YOUR OBJECTIVE:
Your reply should restate the lines from the top of the entries through the line containing "ラクトフェリンを肌に塗ると… (463, 231)" word for word, with no pictures.

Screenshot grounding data

--- START ---

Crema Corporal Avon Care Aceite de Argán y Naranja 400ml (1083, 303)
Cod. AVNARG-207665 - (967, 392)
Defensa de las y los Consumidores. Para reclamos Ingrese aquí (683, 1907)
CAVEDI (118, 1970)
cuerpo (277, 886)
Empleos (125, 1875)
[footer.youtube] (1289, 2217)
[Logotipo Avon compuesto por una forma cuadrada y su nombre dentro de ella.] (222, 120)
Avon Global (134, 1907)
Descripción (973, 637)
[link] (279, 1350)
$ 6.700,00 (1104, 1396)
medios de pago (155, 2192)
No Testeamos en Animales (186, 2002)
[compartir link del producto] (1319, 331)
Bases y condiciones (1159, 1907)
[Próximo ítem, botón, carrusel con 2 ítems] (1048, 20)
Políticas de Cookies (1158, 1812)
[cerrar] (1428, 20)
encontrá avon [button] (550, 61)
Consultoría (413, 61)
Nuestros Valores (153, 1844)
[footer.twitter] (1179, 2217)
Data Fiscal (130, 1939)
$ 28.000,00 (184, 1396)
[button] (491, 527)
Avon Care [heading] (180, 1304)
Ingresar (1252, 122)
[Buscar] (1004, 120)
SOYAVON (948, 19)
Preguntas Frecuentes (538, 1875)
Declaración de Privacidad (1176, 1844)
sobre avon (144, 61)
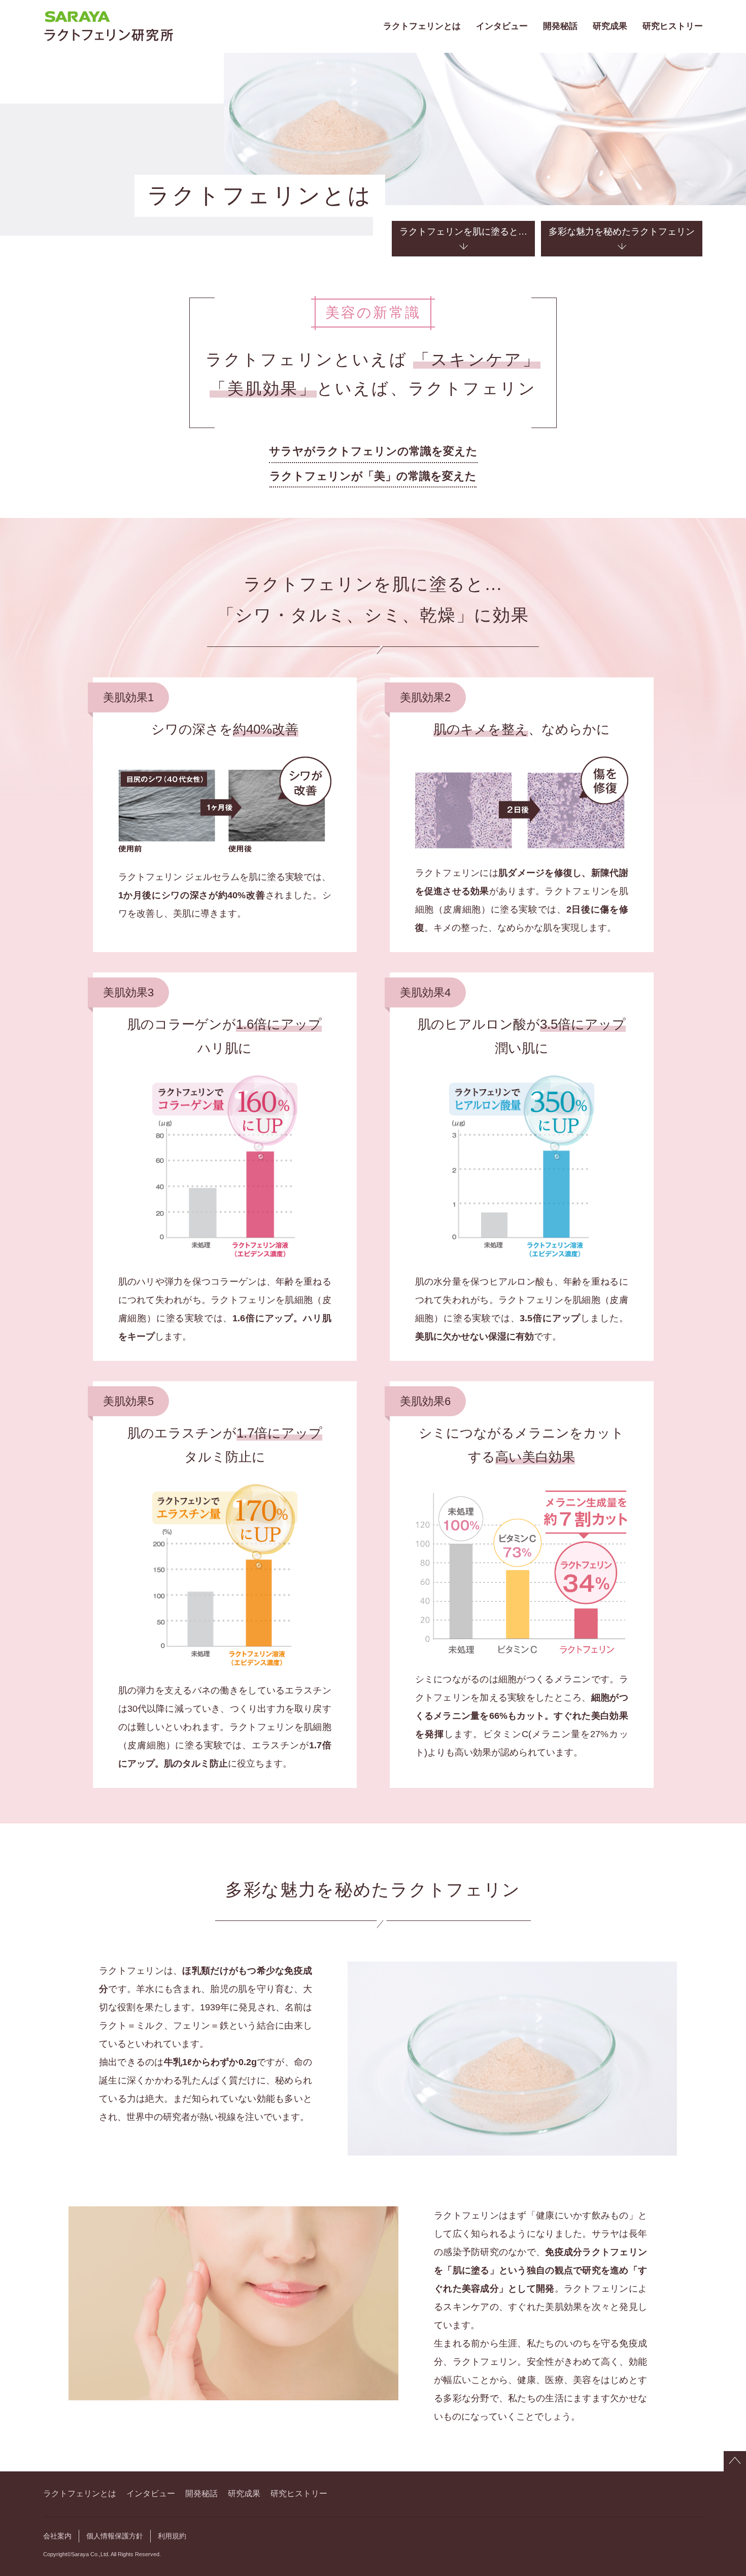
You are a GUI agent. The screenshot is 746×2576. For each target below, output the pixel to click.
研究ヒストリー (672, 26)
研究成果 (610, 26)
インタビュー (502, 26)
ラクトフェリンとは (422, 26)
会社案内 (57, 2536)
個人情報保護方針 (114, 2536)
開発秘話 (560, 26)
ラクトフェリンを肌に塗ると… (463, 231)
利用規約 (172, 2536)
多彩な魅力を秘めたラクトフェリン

--- END ---

YOUR SOLUTION:
Crema Corporal Avon Care Aceite de Argán y Naranja 400ml (1083, 303)
Cod. AVNARG-207665 - (967, 392)
Defensa de las y los Consumidores. Para reclamos Ingrese aquí (683, 1907)
CAVEDI (118, 1970)
cuerpo (277, 886)
Empleos (125, 1875)
[footer.youtube] (1289, 2217)
[Logotipo Avon compuesto por una forma cuadrada y su nombre dentro de ella.] (222, 120)
Avon Global (134, 1907)
Descripción (973, 637)
[link] (279, 1350)
$ 6.700,00 (1104, 1396)
medios de pago (155, 2192)
No Testeamos en Animales (186, 2002)
[compartir link del producto] (1319, 331)
Bases y condiciones (1159, 1907)
[Próximo ítem, botón, carrusel con 2 ítems] (1048, 20)
Políticas de Cookies (1158, 1812)
[cerrar] (1428, 20)
encontrá avon [button] (550, 61)
Consultoría (413, 61)
Nuestros Valores (153, 1844)
[footer.twitter] (1179, 2217)
Data Fiscal (130, 1939)
$ 28.000,00 (184, 1396)
[button] (491, 527)
Avon Care [heading] (180, 1304)
Ingresar (1252, 122)
[Buscar] (1004, 120)
SOYAVON (948, 19)
Preguntas Frecuentes (538, 1875)
Declaración de Privacidad (1176, 1844)
sobre avon (144, 61)
You are a GUI agent. The screenshot is 746×2576. For each target below, output the pixel to click.
研究ヒストリー (672, 26)
研究成果 (610, 26)
インタビュー (502, 26)
ラクトフェリンとは (422, 26)
会社案内 (57, 2536)
個人情報保護方針 (114, 2536)
開発秘話 (560, 26)
ラクトフェリンを肌に塗ると… (463, 231)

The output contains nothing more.